Pixel coordinate grounding data:
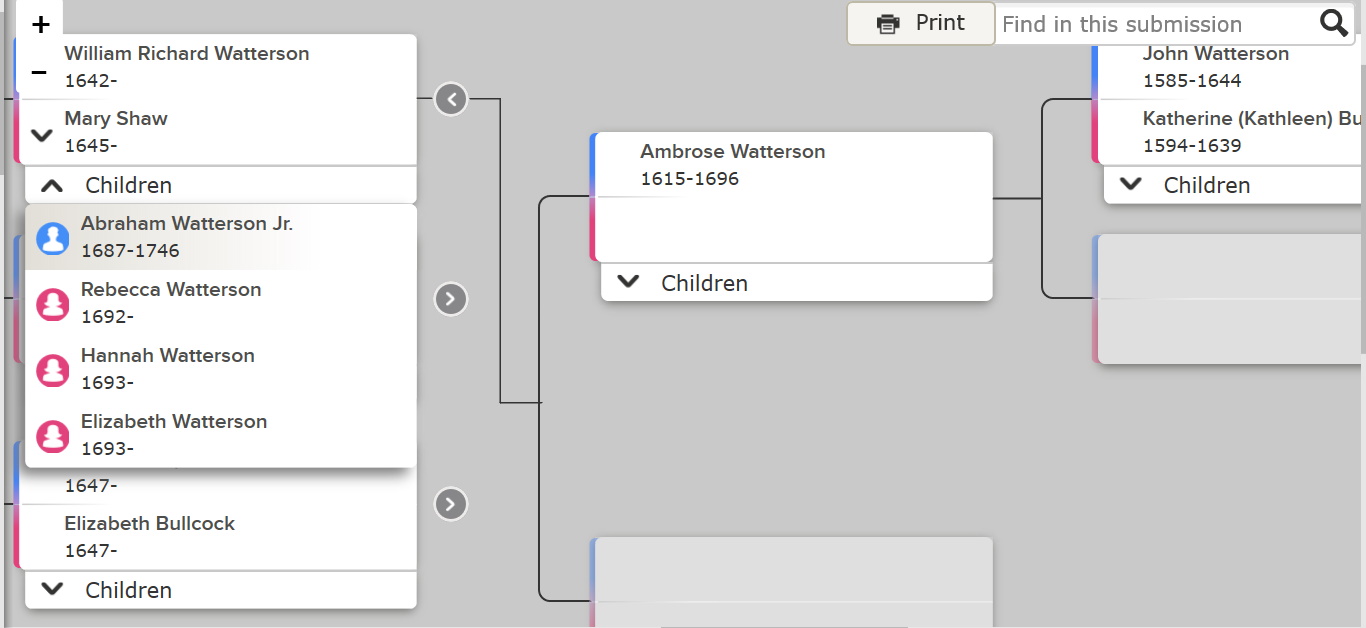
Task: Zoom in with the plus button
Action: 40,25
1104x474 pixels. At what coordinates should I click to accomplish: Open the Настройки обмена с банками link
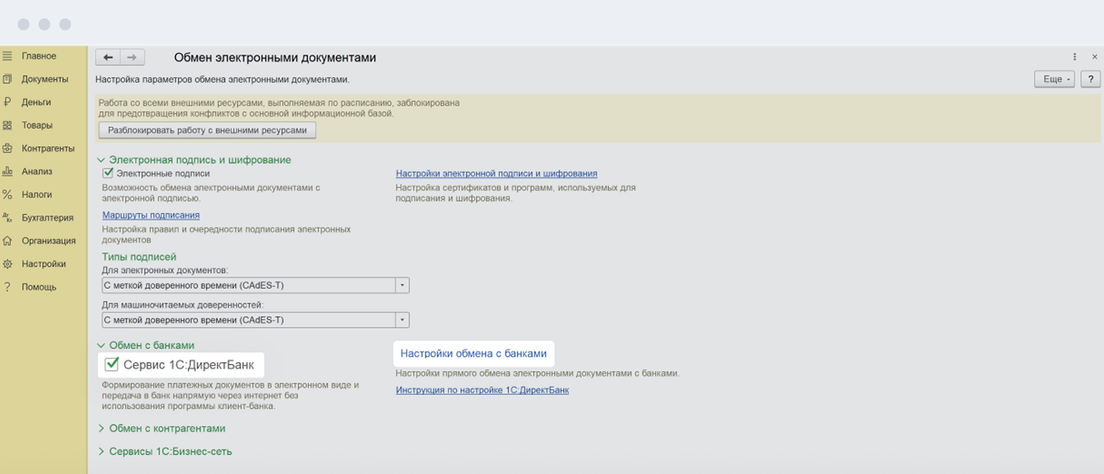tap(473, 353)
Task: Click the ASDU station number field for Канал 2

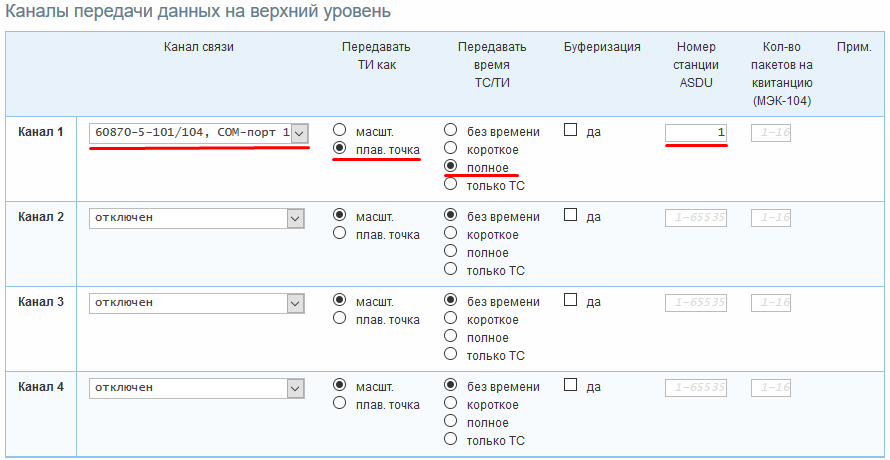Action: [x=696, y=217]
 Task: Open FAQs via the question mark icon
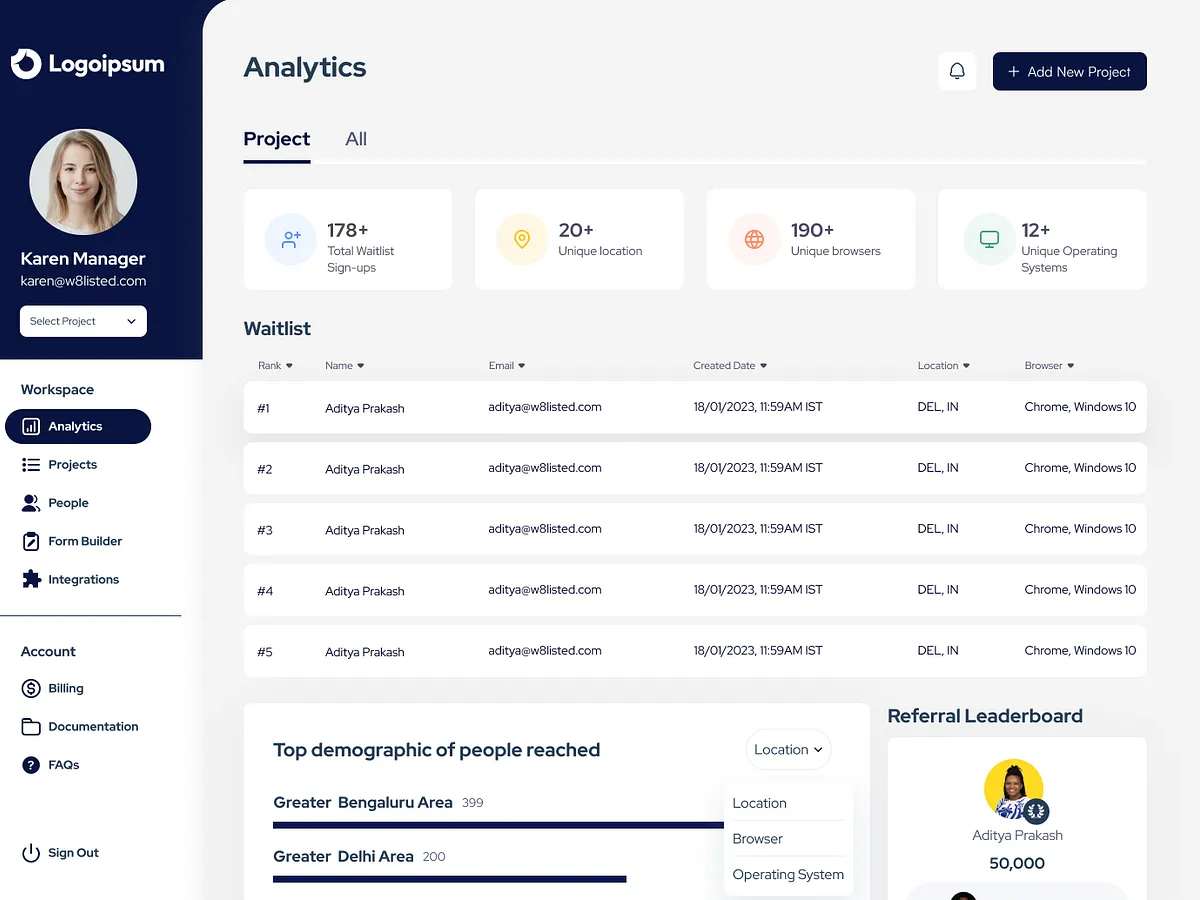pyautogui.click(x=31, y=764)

ACTIVITY
Please copy the data above word for word, but only from the line that contains "Task: Click the" through the final line, both included, and without the pictures.

RESPONSE TO THIS EXERCISE
Task: Click the ASDU station number field for Канал 2

Action: [x=696, y=217]
 Task: Open FAQs via the question mark icon
pyautogui.click(x=31, y=764)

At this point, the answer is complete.